リスク資産の妥当な金利の求め方とは?貸倒確率と安全資産を踏まえた計算解説

経済、景気

投資や金融に関心のある方にとって、「貸倒れリスクを考慮した資産の期待利回り」は重要な概念です。特に、安全資産の金利とリスク資産の貸倒確率が与えられたとき、「どの程度の金利であればリスクに見合った投資先となるか」を理解することは、投資判断の基礎力となります。本記事では、その考え方を丁寧に解説します。

基本となる考え方:期待リターンの一致

安全資産とは、返済が確実な債券や預金のように、原則として元本が保証される資産のことです。これに対し、リスク資産は、一定の確率で貸倒れが発生し、元本が失われる可能性があります。

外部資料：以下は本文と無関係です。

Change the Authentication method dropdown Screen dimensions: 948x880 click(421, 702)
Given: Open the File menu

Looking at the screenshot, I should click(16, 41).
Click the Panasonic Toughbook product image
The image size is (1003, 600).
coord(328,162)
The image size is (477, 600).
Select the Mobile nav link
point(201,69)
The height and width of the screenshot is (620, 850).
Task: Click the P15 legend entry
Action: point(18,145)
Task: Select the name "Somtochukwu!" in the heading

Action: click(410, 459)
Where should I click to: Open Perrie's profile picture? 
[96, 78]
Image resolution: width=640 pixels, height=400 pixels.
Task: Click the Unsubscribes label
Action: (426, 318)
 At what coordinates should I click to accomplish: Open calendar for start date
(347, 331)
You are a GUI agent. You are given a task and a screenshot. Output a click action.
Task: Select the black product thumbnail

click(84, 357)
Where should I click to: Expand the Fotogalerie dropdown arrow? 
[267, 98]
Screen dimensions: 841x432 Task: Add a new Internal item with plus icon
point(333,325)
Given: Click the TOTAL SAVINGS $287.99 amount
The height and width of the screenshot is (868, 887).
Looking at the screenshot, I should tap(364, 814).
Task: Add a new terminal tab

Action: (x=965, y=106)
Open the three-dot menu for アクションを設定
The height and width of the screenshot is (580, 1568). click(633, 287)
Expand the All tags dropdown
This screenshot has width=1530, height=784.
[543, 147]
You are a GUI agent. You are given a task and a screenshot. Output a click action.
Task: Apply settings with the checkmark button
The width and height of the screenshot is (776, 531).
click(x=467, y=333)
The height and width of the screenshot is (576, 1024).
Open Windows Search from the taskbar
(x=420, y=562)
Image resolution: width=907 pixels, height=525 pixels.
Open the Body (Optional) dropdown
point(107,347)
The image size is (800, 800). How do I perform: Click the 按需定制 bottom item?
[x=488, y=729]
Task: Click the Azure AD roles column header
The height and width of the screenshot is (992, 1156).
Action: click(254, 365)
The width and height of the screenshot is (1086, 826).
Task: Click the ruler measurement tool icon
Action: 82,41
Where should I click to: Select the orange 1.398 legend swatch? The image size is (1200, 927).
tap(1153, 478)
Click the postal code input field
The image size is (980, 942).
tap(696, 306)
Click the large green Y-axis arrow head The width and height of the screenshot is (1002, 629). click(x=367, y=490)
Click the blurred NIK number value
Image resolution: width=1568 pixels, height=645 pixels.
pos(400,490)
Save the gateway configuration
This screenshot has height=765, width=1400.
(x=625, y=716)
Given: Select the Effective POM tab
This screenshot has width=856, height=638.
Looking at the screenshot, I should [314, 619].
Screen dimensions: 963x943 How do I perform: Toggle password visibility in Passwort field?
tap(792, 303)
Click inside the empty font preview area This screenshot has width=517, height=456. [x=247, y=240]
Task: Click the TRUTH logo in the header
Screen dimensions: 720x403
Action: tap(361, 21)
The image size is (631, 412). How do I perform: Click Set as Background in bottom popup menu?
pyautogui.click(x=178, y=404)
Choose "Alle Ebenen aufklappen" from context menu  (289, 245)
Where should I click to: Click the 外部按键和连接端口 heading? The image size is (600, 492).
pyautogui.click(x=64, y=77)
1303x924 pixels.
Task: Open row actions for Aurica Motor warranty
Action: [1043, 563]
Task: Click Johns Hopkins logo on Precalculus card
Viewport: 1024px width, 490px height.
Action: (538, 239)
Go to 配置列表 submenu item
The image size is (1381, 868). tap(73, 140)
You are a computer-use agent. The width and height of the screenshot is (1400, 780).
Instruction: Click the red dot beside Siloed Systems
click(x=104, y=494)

この2つの資産を投資先として比較する際は、期待リターン(期待収益率)を基準にします。期待リターンとは、リターンの「確率加重平均値」のことです。

数式を使ったリスク資産の期待リターン計算

次のような式を用いて、リスク資産の妥当な金利(r)を計算します。

(1 − 貸倒確率)×(1 + r) + 貸倒確率 × 0 = 1 + 安全資産利率

今回の設定を代入すると。

  • 安全資産の金利 = 3.0% → 1.03
  • 貸倒確率 = 5.0% → 0.05
  • (1 − 0.05)×(1 + r) = 1.03
  • 0.95 ×(1 + r) = 1.03
  • 1 + r = 1.03 / 0.95 ≒ 1.08421
  • r ≒ 0.08421(≒ 8.421%)

小数第3位を四捨五入すると「0.084」つまり8.4%となり、0.08(8.0%)では少し低いという結果になります。

なぜこの計算が必要なのか

投資家は、リスクを負う代わりにより高いリターンを求めます。したがって、貸倒れという損失リスクを加味したときに、安全資産よりも魅力的でなければ、そのリスク資産には投資する意味がありません。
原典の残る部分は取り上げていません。